* QUOTED PASSAGE *
Up until 2020, only nine spacecraft have reached Jupiter. Reaching Jupiter is definitely possible; we’ve proved it nine times until now, but sending a manned-crew there, would be more problematic.

The first spacecraft to reach Jupiter was NASA’s Pioneer 10. This probe was launched in 1972, and it reached the gas giant in 1973. However, the mission was just a flyby, and the probe came within 130,000 km of Jupiter. It managed to capture the first images of Jupiter and then continued its journey into deep space.

ESA is planning to launch a spacecraft in 2022, and it is expected that the probe will reach Jupiter in 8 years. NASA’s Europa Multiple-Flyby Mission is also scheduled to take place in 2022.

This probe will study Jupiter’s moon Europa, and it will especially look for life signs that might be present within its water.

## Which Planet is Farthest from Earth?

The farthest planet from Earth is Neptune. Neptune is located at 30 AU or 4.5 billion km / 2.8 billion mi away from the Sun. However, if you still consider Pluto a planet, and not a dwarf planet, then pluto would be the farthest planet from Earth.

* EXCERPTED RECORDS *
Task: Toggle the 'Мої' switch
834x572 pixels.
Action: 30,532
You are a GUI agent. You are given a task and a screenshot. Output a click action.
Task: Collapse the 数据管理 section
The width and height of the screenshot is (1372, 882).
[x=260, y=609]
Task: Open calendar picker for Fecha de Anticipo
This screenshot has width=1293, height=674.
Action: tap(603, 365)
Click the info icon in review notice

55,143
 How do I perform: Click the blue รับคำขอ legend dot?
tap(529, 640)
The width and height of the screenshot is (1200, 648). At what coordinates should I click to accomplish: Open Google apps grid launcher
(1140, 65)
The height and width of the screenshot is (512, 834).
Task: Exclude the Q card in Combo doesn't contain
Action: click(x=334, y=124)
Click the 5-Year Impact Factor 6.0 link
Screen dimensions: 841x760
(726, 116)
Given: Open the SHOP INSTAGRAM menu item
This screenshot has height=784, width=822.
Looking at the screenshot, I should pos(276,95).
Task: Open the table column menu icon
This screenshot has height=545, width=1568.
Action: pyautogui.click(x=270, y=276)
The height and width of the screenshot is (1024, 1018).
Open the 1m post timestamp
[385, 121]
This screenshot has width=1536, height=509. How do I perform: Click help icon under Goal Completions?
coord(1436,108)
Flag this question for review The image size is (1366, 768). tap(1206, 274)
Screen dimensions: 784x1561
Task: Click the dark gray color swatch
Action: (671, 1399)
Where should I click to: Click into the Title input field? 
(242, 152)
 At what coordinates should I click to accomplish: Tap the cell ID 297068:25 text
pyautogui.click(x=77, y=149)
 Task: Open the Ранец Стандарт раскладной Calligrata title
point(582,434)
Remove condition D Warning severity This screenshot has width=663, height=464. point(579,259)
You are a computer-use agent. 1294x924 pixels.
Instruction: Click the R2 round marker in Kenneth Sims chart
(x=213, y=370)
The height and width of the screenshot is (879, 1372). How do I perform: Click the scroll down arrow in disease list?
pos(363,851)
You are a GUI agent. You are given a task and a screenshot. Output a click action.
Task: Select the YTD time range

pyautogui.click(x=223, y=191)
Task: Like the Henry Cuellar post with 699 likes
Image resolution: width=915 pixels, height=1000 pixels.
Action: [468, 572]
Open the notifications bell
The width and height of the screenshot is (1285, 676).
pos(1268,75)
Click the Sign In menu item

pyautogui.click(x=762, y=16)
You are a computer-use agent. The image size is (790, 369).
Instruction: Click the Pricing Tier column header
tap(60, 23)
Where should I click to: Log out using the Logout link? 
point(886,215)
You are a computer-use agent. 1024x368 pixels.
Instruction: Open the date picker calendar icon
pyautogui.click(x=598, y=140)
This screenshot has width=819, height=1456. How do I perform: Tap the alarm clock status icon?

* ASSIGNED TASK 1 *
Answer these questions from the space exploration passage:
(a) In what year was Pioneer 10 launched?
(b) What will NASA's Europa Multiple-Flyby Mission especially look for?
(c) How far from the Sun is Neptune, in kilometers?
* ASSIGNED TASK 2 *
Please rewrite the space exploration passage between "The first spacecraft" and "into deep space.", inclusive, changing "gas giant" to "giant planet".
* ASSIGNED TASK 3 *
Write the next paragraph of the space exploration passage, picking up after its final sentence.
The data has no connection to the space exploration passage.

* ANSWER BOX 1 *
(a) 1972
(b) Life signs that might be present within Europa's water
(c) 4.5 billion km

* ANSWER BOX 2 *
The first spacecraft to reach Jupiter was NASA’s Pioneer 10. This probe was launched in 1972, and it reached the giant planet in 1973. However, the mission was just a flyby, and the probe came within 130,000 km of Jupiter. It managed to capture the first images of Jupiter and then continued its journey into deep space.

* ANSWER BOX 3 *
Pluto is located at 39.5 AU or 5.9 billion km / 3.7 billion mi away from the Sun. If we were to launch a mission towards Neptune, our spacecraft would reach it in about twelve years. If the target is Pluto, then we would reach it in 9.5 years, but this is because  Pluto’s orbit regularly takes it closer to us than Neptune.

## How Long is a Year on Jupiter?

One Jovian year is equivalent to 12 Earth years. Jupiter thus completes an orbit around the Sun once every 12 years. This is because it has an extremely large orbit trajectory to cover.

Mercury, for example, completes one trip around the Sun in just 88 days. Thus, one year on Mercury is equivalent to only 88 Earth-days. Time for a lot of birthday cakes!

## Can we Land on Jupiter?

Jupiter is a great big ball of gas and dust, and thus, it doesn’t even have a true surface. If you were to somehow teleport yourself to Jupiter to stand on it, you would instantly fall to your death.

However, you wouldn’t die because of the fall, but rather, the lack of oxygen, the temperatures from the clouds, or the fast winds speeds that might tear you to shreds.

With all of this being considered, why are so many spacecraft sent towards Jupiter? Jupiter is not necessarily the target for many of the spacecraft sent there.

In fact, Jupiter’s moons are far more likely to be visited, then Jupiter itself. This is because they might have the necessary conditions to sustain life.

Take, for example, the moon known as Europa. Europa has captured our interest since it has water. This moon produces ten times more oxygen than hydrogen, making it quite similar to Earth itself.

In fact, Europa may as well have more water under its surface than all the water we have on Earth. Many missions towards Jupiter are actually planned for its moons due to these features.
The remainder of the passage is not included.